Scrapy - Remove comma and whitespace from getall() results-CodePudding

would there be an effective way to directly remove commas from the yielded results via getall()? As an example, the data I'm trying to retrieve is in this format:

<div>
Text 1
<br>
Text 2
<br>
Text 3
</div>

My current selector for this is:

response.xpath("//div//text()").getall()

Which does get the correct data but they come out as:

Text 1,
Text 2,
Text 3

instead of

Text 1
Text 2
Text 3

I understand that they get recognized as a list which is the reason for the commas but would there be a direct function to remove them without affecting the commas from the text itself?

CodePudding user response：

As long as you are sure that any commas appearing at the end of each text sequence are not desired, you can use rstrip to strip only the characters you specify from the right end of the string sequence.

This is a built in method for all strings in python. However since it sometimes happens that scrapy will return None when it can't find a certain element on the parsed page I suggest implementing some minimal error checking before applying this function, otherwise it will throw an error.

for example:

string_list = response.xpath("//div//text()").getall()
clean_list = [i.rstrip(',') if i is not None else i for i in string_list]

You should do the same if you are using get() as well.

elem = response.xpath(...).get()
if elem:
   elem = elem.rstrip(',')

Update:

I think the issue you are facing could be more easily fixed with a different strategy for crawling the page.

for example:

class ASpider(scrapy.Spider):
    name = 'temp'
    start_urls = ['https://www.citiworldprivileges.com/hk-hong_kong/hotel_dining/10_off-340391']

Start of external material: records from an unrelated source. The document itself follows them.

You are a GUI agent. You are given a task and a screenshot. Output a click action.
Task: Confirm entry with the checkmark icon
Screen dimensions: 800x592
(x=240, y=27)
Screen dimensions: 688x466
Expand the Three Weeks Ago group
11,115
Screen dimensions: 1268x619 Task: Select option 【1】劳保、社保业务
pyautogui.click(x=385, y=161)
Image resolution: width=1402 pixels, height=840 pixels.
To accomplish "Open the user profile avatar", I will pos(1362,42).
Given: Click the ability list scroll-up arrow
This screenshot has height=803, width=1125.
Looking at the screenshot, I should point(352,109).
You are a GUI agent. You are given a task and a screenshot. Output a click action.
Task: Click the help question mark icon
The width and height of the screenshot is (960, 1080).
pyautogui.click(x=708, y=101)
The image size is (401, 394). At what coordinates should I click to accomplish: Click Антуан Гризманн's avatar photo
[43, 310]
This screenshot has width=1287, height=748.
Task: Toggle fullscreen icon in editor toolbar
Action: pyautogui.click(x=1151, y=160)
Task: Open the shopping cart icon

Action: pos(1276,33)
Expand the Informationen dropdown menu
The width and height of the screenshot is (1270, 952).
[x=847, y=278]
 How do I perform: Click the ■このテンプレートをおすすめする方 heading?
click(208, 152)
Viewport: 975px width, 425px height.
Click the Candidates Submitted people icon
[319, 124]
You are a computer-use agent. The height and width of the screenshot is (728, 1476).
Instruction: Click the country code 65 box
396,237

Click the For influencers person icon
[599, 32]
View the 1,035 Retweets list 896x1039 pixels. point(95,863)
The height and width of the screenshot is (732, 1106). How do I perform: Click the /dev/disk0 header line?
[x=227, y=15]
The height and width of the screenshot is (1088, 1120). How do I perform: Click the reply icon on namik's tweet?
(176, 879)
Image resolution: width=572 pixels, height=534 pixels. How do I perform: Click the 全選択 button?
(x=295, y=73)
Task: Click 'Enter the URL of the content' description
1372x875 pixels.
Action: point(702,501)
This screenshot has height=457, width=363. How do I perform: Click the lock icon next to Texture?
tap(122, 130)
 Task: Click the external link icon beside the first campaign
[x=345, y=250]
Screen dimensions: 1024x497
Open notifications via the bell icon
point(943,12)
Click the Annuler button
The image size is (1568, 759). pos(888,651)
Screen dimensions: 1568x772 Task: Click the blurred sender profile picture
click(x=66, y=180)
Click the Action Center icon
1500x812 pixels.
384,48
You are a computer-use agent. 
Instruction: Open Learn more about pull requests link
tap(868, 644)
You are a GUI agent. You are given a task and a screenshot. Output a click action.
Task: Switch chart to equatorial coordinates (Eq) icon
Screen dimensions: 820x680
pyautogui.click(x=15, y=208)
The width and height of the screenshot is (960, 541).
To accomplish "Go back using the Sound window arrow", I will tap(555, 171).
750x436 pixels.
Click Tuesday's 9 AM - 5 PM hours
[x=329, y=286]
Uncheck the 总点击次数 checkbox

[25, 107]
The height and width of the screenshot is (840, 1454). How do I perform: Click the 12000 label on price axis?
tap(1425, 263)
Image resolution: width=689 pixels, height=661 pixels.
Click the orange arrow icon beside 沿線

    def parse(self, response):
        tnc = response.xpath('//div[@]//text()').getall()
        tnc = [i.strip() for i in tnc]
        yield {'terms': tnc}

And this is the csv output:

terms
"1. Advance booking is required.,
2. Offer is not applicable on Public Holidays and Eves, Valentine’s day, Mother’s Day, Father’s Day, Mid-Autumn Festival, Winter Solstice, Christmas Day and Eve.,
3. Offer is valid for dine-in at Café@WM only.,
4. Offer is not applicable for cigarette, bottle wine, special promotion, special occasion package and happy hour period.,
5. Offer is not applicable to 10% service charge, the 10% service charge is based on original price.,
6. Present valid Citi Credit Card/Debit Card/Corporate Card upon billing, void if altered or copied.,
7. Offer cannot be used in conjunction with other promotional offers or VIP discount.,
8. In case of any disputes, WM Hotel reserves the right of the final decision.,
9. The offers apply to holders of Citi Credit Cards and Debit Cards issued by Citibank (Hong Kong) Limited and other Citi entities.,
10. General terms and conditions apply. Please visit citibank.hk/yro2022tnc for details."

Alternate method:

def parse(self, response):
    for i in response.xpath('//div[@]//text()').getall():
        yield {"term": i.strip()}

csv output:

term
1. Advance booking is required.
"2. Offer is not applicable on Public Holidays and Eves, Valentine’s day, Mother’s Day, Father’s Day, Mid-Autumn Festival, Winter Solstice, Christmas Day and Eve."
3. Offer is valid for dine-in at Café@WM only.
"4. Offer is not applicable for cigarette, bottle wine, special promotion, special occasion package and happy hour period."
"5. Offer is not applicable to 10% service charge, the 10% service charge is based on original price."
"6. Present valid Citi Credit Card/Debit Card/Corporate Card upon billing, void if altered or copied."
7. Offer cannot be used in conjunction with other promotional offers or VIP discount.
"8. In case of any disputes, WM Hotel reserves the right of the final decision."
9. The offers apply to holders of Citi Credit Cards and Debit Cards issued by Citibank (Hong Kong) Limited and other Citi entities.
10. General terms and conditions apply. Please visit citibank.hk/yro2022tnc for details.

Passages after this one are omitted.